In this example, we once again illustrate the importance of "choosing the right calculation" (that is, choosing between a calculated column in PowerPivot and a calculated field in the PivotTable) for presentation in a PivotTable. We have noted in other Levels of this series that there are multiple things to consider in choosing "which total to use" (underlying, exposed calculated column or calculated field) in a given PivotTable, in similar cases. In this example, we can see that the "sum of counts" or even "count of counts" we obtained using the underlying calculated column is hardly likely to deliver the intended outcome, while the calculated field delivers the desired results by exploiting filter context at the PivotTable level.

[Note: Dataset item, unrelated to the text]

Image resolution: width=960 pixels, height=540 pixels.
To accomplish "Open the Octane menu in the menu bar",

The examples we have used with COUNT()and COUNTX() in this Level of the series are only relatively simple instances of what we can accomplish with their use. As we consistently note in other Levels, particularly where "X-" iterator DAX functions are involved, we can analyze and report upon data based upon date ranges, among other criteria, and create conditions (from simple to complex) that further refine the data, and / or include data taken from multiple tables. Once again, it is easy to see how DAX empowers us to generate and support comprehensive BI within our Excel environments, transforming the relatively limited options we once had with simple spreadsheets into sophisticated and robust reporting and analysis solutions.
Summary
In this Level of the Stairway to PowerPivot and DAX series, we exposed the DAX COUNT() and COUNTX() functions. We discussed the general purposes and operation of each of these two DAX functions, and then focused upon using each in general, as well as comparing and contrasting ways that each can be employed, particularly in situations where we can combine them with other functions to achieve results like those we might need to generate in client or employer environments.

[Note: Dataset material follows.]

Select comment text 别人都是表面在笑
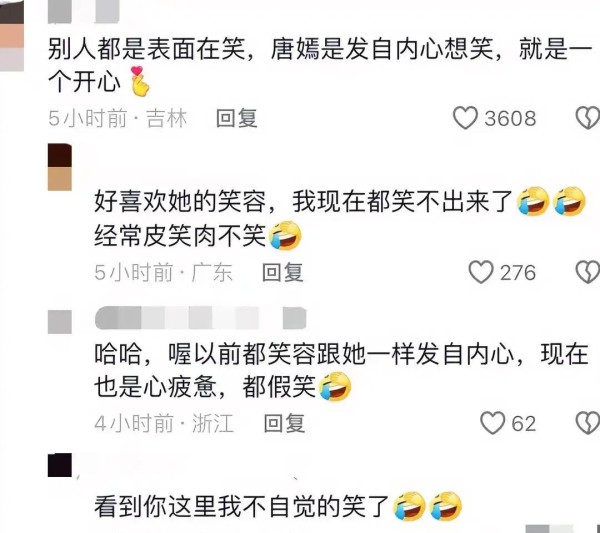tap(147, 49)
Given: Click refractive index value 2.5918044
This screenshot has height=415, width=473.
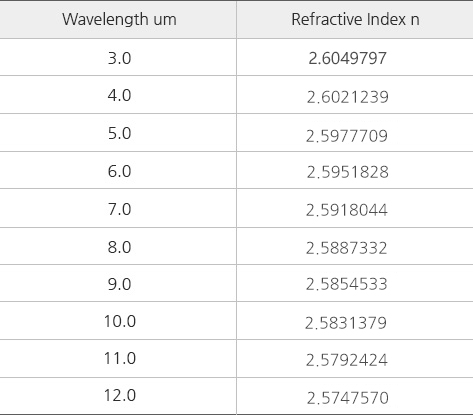Looking at the screenshot, I should coord(347,210).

In like manner to our standard approach to every DAX function we explore within the Stairway to PowerPivot and DAX series, we examined the syntax surrounding each of the COUNT() and COUNTX() functions, undertaking illustrative examples of the uses of each in practice exercises, and then exploring the results datasets we obtained in the practice examples. We combined each of COUNT() and COUNTX() with other functions to deliver illustrative answers to business questions, within both PowerPivot calculated columns and PivotTable calculated fields we built in the section that followed. As we put calculations to use within the PivotTable, we compared and contrasted the values returned, explaining the reasons behind differences, and discussing considerations in choosing which calculation approaches to take in meeting business requirements in the business world.